Paediatricians and healthcare providers must understand the complexities of a child’s medical needs, family needs, prognosis, end-of-life care and available community resources.31 However, Foster et al reported that home healthcare for CMC is a ‘patchwork of policies and programmes’ that does not align with the needs of many children; there seems to be a lack of policy programmes for these children.32 Further research is required to improve policymaking regarding children receiving HHD.

Strengths and limitations

This study used a nationwide administrative database that included most children receiving HHD and had the strengths of large sample size and representativeness. Furthermore, the database enabled nationwide follow-up of the study cohort. However, this study has certain limitations. First, confounding factors could not be controlled for. For example, there is a lack of clinical information regarding the severity of each disease, despite its wide variation. Second, our study followed the children for only 5 years, and we did not follow up children receiving HHD aged ≥19 years. Third, there is the possibility of underestimation and overestimation. The number of children receiving HHD for each type of device was sometimes underestimated and/or overestimated, partly owing to the revision of the fee table every 2 years. Major changes are as follows: (1) we showed two types of tube feeding owing to the changes in the fee table in 2012 and (2) we revised the definition of home oxygen (deregulation of applying the fee in 2016). In general, the revision enables more precise capture of children receiving HHD. The number of children receiving HHD could also be overestimated because we could not detect all deaths. Deaths not resulting in an insurance claim at the time of occurrence, such as accidental deaths and those discovered later, could not be identified.
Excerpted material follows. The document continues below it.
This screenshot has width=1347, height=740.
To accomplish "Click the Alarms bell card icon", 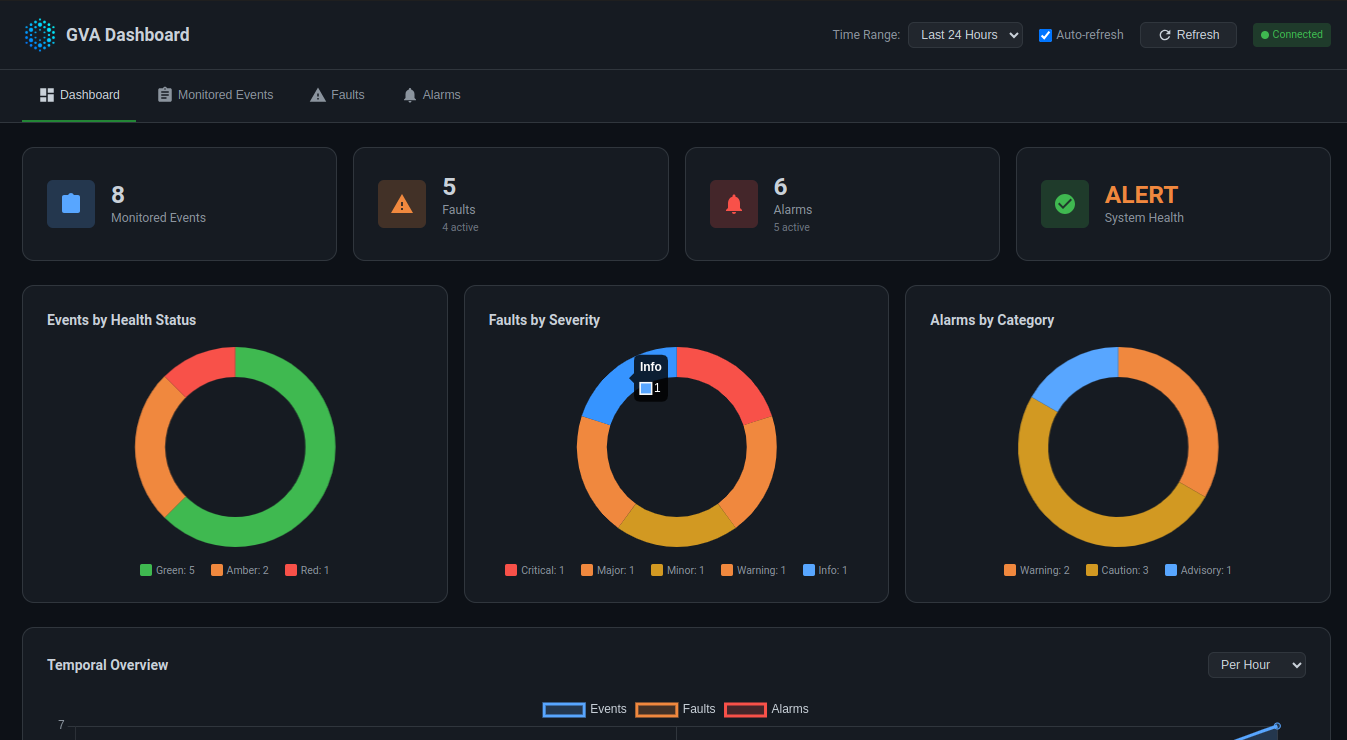I will tap(733, 204).
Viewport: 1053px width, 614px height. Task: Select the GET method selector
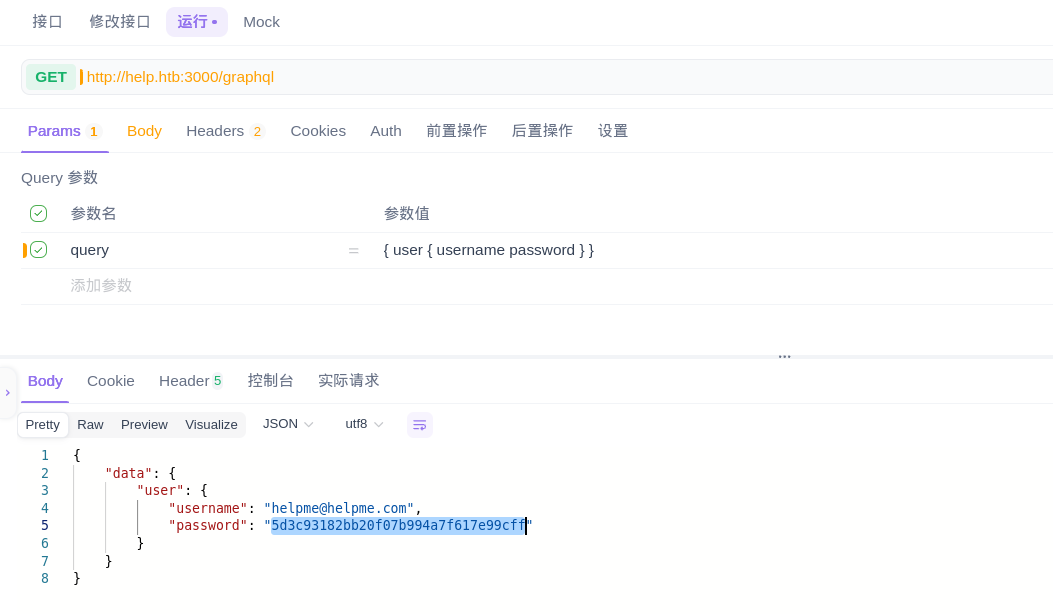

The duration of HHD might be underestimated or overestimated as no precise algorithm has been established to detect the continuous use of HHD. Fourth, we did not include the socioeconomic context of children receiving HHD or families, which is currently reported to be associated with adherence to patient-centred medical home visits.33 Finally, there may be differences in the criteria for applying HHD (discharge to home or hospitalisation) among institutions/regions. We did not investigate the supply and demand of home devices for needy children. We also did not consider therapy compliance due to data unavailability, which may affect health resource use and outcome.

Conclusion

This study provides nationwide population-based evidence to clarify the detailed epidemiology of children receiving HHD in Japan as well as fundamental information. The information provided could assist healthcare professionals in making decisions, enhance the quality of life of these children and their families through more appropriate care and help health policymakers consider measures. Further research pertaining to children receiving HHD from various aspects is required.